EXTRAIT DU TEXTE =
#####
CRISE ?
Serait-ce qu’en ces temps d’inquiétude obligatoire devant les cataclysmes annoncés – économiques, sanitaires – les gens se tournent vers les nourritures spirituelles ? En tout cas, l’édition phonographique ne se porte pas mal, et quelques disques témoignent, en cette rentrée, de sa vitalité et de sa capacité, inattendue, à se renouveler.
Deux pianistes
Piotr Anderszewski, bien connu des festivaliers, est un des rares pianistes qui sache combiner originalité d’interprétation et fidélité à la partition, comme dans sa version mémorable des Partitas de Bach commentées jadis dans ces colonnes1. C’est précisément avec la 2e Partita que s’ouvre l’enregistrement live de son concert récent à Carnegie Hall2, qui comporte également Carnaval de Vienne de Schumann, la Sonate opus 110 de Beethoven, Dans les brumes de Janacek, et Trois Danses hongroises du district de Csik, de Bartok. Ce type de programme éclectique permet de découvrir des pièces peu jouées que l’on n’irait pas rechercher ailleurs. Ici, outre le Carnaval de Vienne, brillant et moins intimiste et aussi moins connu que le Carnaval de Schumann, et enlevé avec un brio un peu distant, c’est la suite Dans les brumes qui vaut la découverte, la dernière des rares pièces pour piano de Janacek. Le meilleur du concert reste la 2e Partita, de toute évidence l’aboutissement d’un long travail de réflexion et de mise au point, superbe.
#####
ENTRÉES RÉPERTORIÉES =

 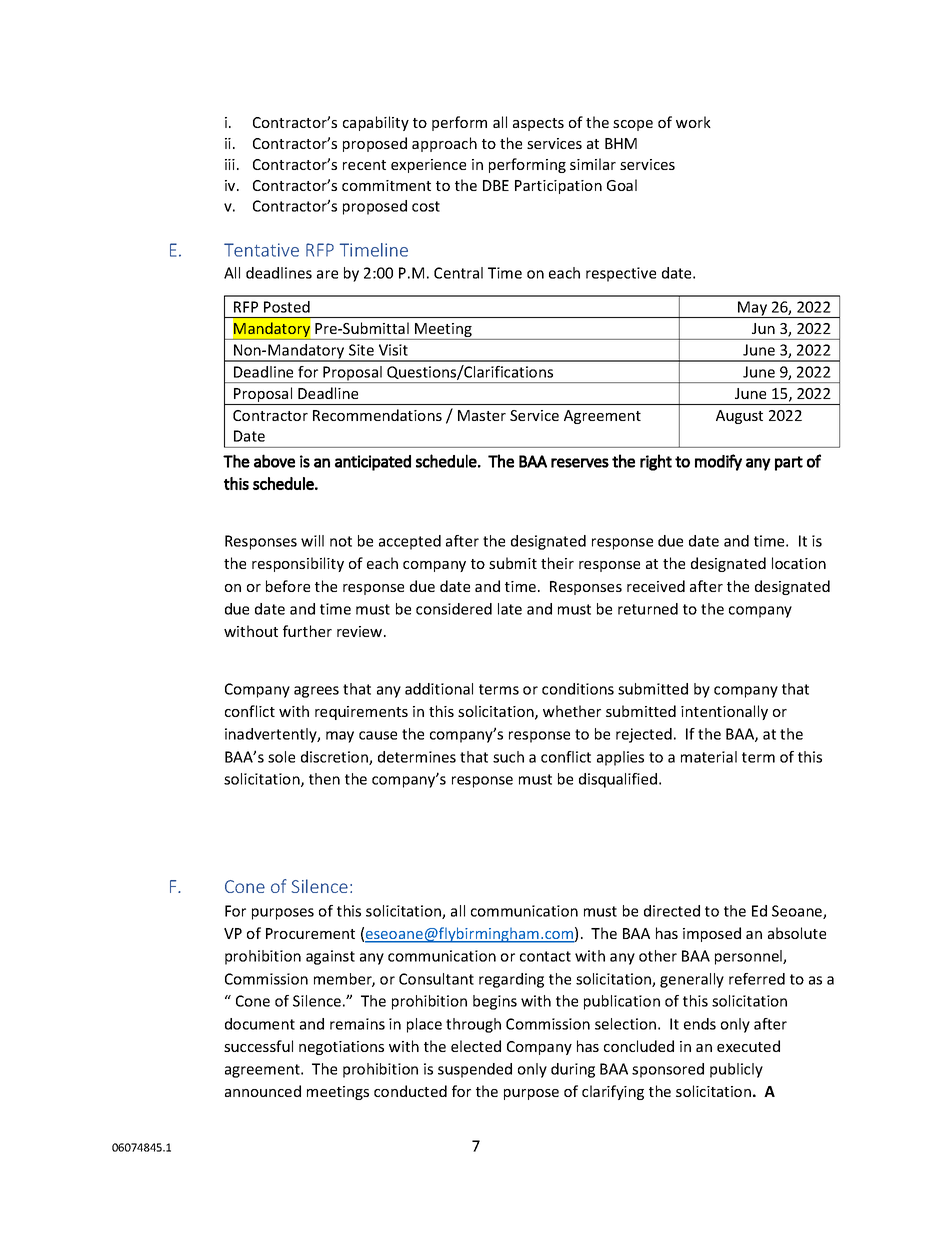 I want to click on aspects, so click(x=538, y=124).
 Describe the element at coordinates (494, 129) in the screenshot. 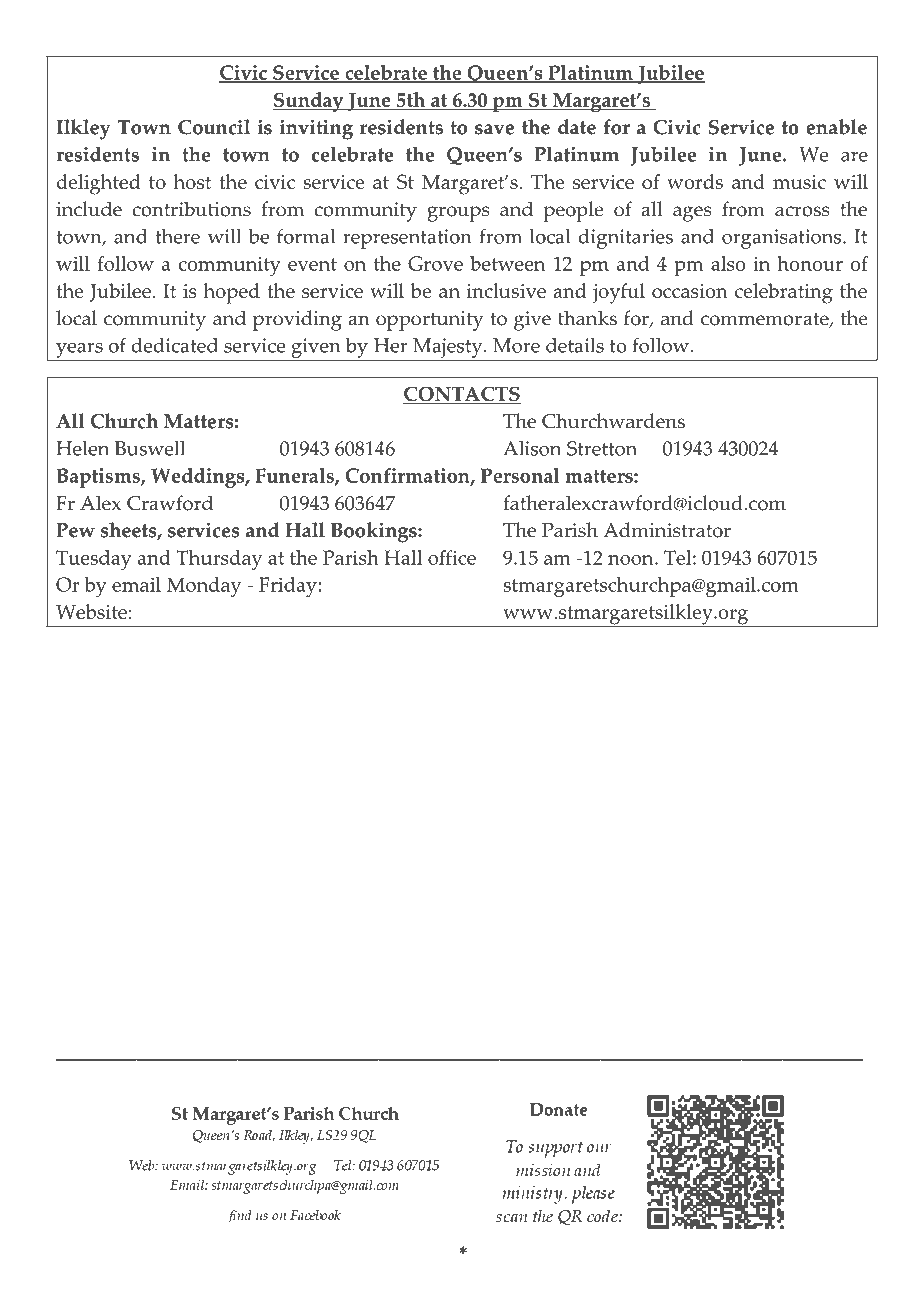

I see `save` at that location.
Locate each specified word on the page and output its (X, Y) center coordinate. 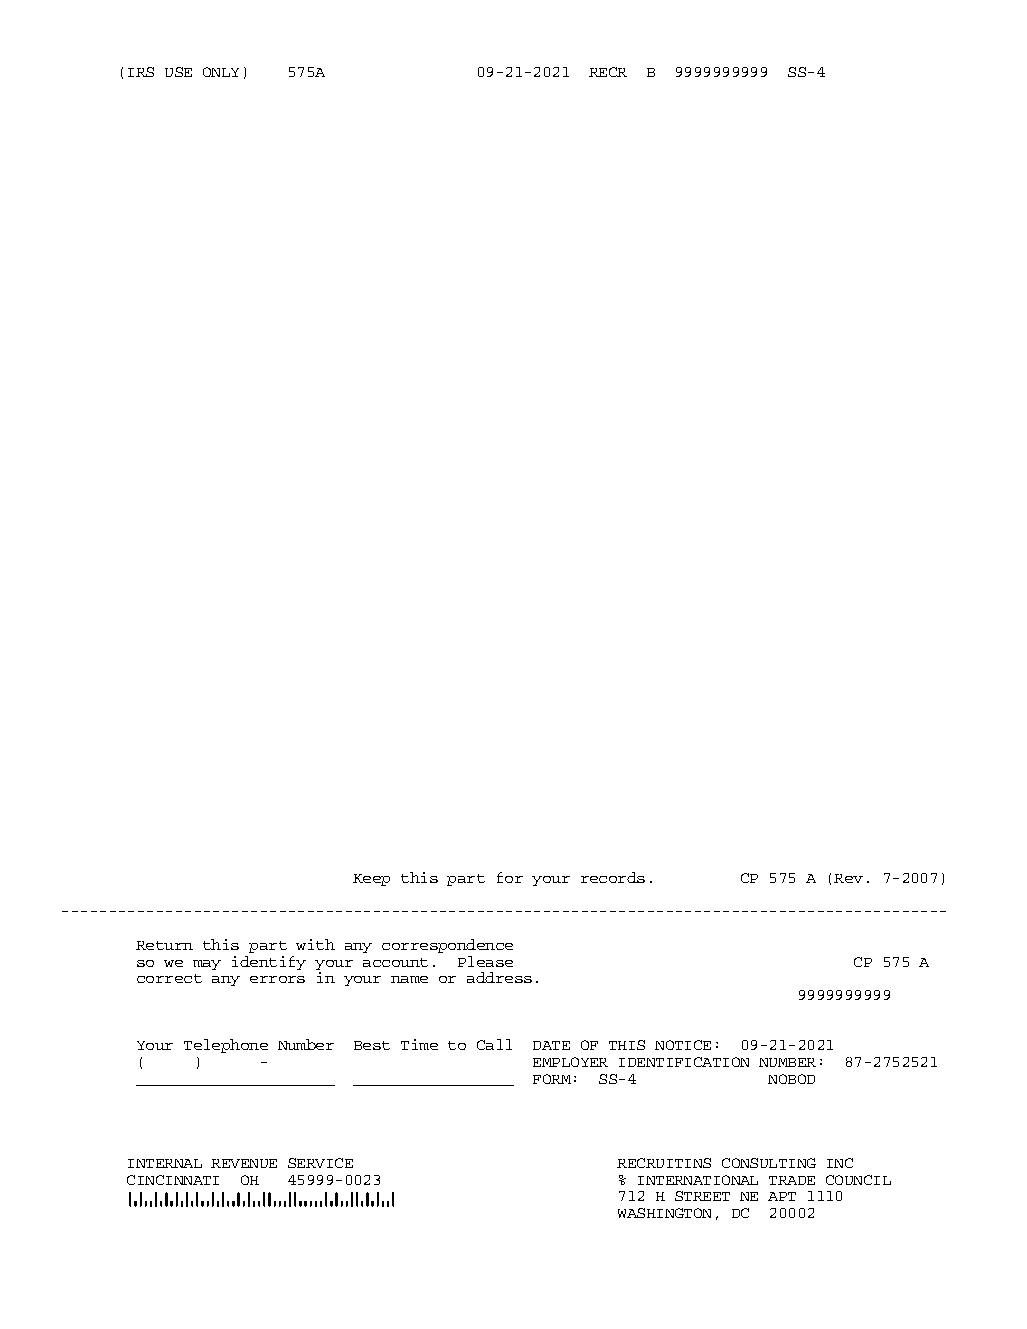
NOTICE (683, 1045)
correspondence (447, 946)
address (499, 977)
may (207, 965)
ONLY (221, 72)
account (395, 962)
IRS (141, 72)
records (613, 877)
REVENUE (244, 1163)
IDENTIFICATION (684, 1062)
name (409, 979)
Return (164, 945)
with (315, 944)
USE (178, 72)
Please (485, 961)
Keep (371, 880)
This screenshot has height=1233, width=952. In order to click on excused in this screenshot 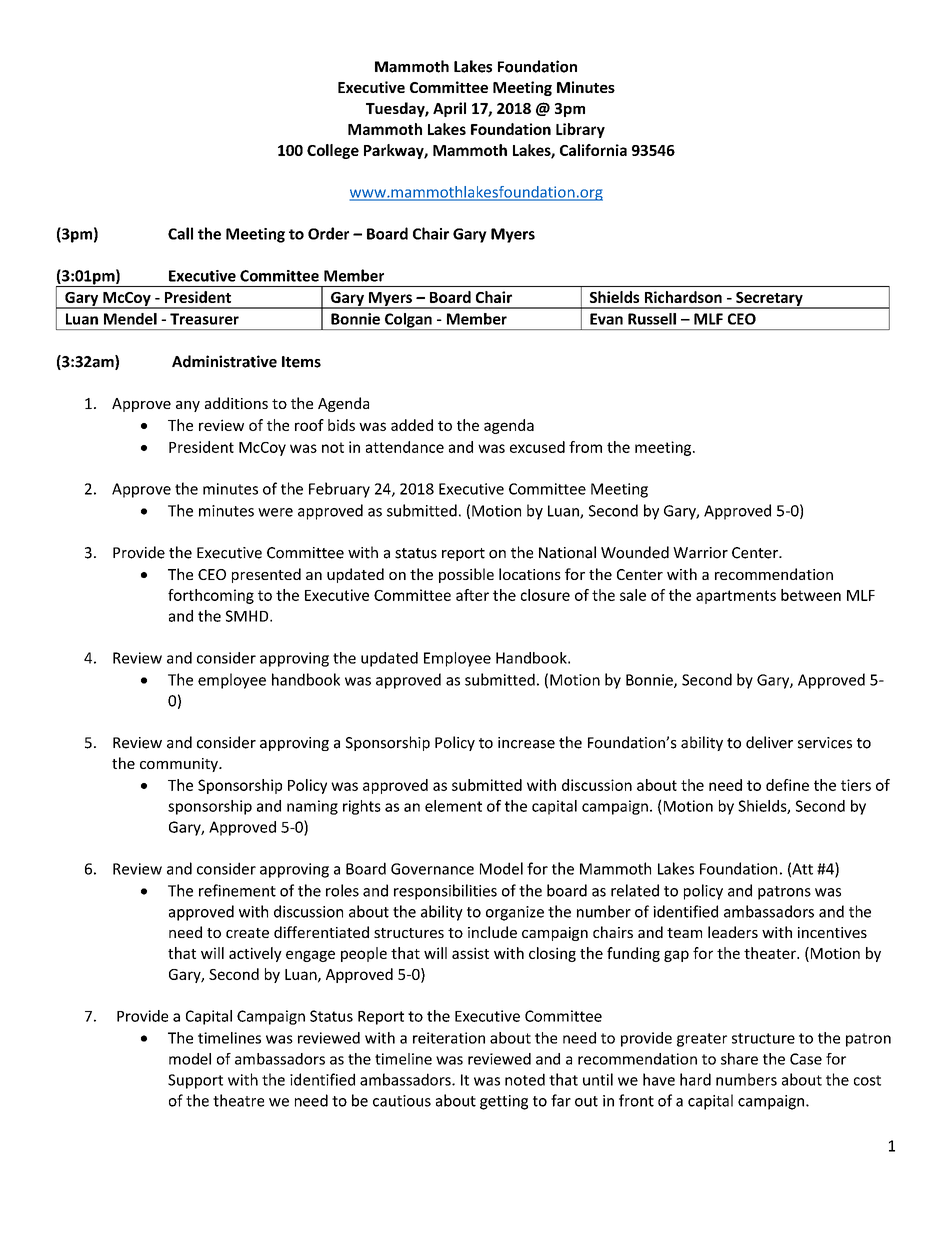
#####
EXERCICE A = Dressez la liste de toutes les œuvres que comporte l'enregistrement du concert à Carnegie Hall d'après la chronique musicale, avec leur compositeur.
EXERCICE B = Selon la chronique musicale, quelle œuvre constitue le meilleur du concert ?
EXERCICE C = Rédigez la suite de la chronique musicale, s'il vous plaît, à partir de sa dernière phrase.

RÉSULTAT FINAL A =
- 2e Partita (Bach)
- Carnaval de Vienne (Schumann)
- Sonate opus 110 (Beethoven)
- Dans les brumes (Janacek)
- Trois Danses hongroises du district de Csik (Bartok)

RÉSULTAT FINAL B = La 2e Partita de Bach.

RÉSULTAT FINAL C =
Le pianiste suédois Daniel Propper, spécialiste de la musique scandinave, a enregistré les Pièces lyriques (cahiers 8 à 10) et Impressions3 d’Edvard Grieg, montrant que la musique de ce dernier ne se réduit pas à son archi-joué Concerto pour piano. Ce sont des pièces épurées et un peu austères, pour la plupart d’inspiration folklorique, et qui témoignent de l’enracinement de Grieg à la fois dans le XIXe siècle et dans la tradition des Lumières du Nord.
Pergolèse par Abbado
La musique de Pergolèse, étoile filante dans la galaxie de la musique italienne du XVIIIe siècle (mort à 26 ans en 1736), est plus originale que celle du prolifique Vivaldi. On connaît sa Sonate pour violon dont Stravinski a tiré sa Suite italienne et le ballet Pulcinella, et on commence à connaître son Stabat Mater, que Claudio Abbado vient d’enregistrer avec son Orchestre Mozart et deux extraordinaires solistes, la soprano Rachel Harnisch et la contralto Sara Mingardo, ainsi que le Salve Regina avec la non moins extraordinaire soprano Julia Kleiter4. L’originalité de l’enregistrement d’Abbado, aussi précis et exigeant dans Pergolèse que dans Mahler, réside dans l’effectif réduit de l’orchestre (18 musiciens) et la transparence, la clarté qui en résultent. Le disque comporte en outre le premier enregistrement mondial du Concerto pour violon de Pergolèse avec, en soliste, Giuliano Carmignola, concerto plus classique, mais que l’on peut préférer à bon droit à ceux de Vivaldi.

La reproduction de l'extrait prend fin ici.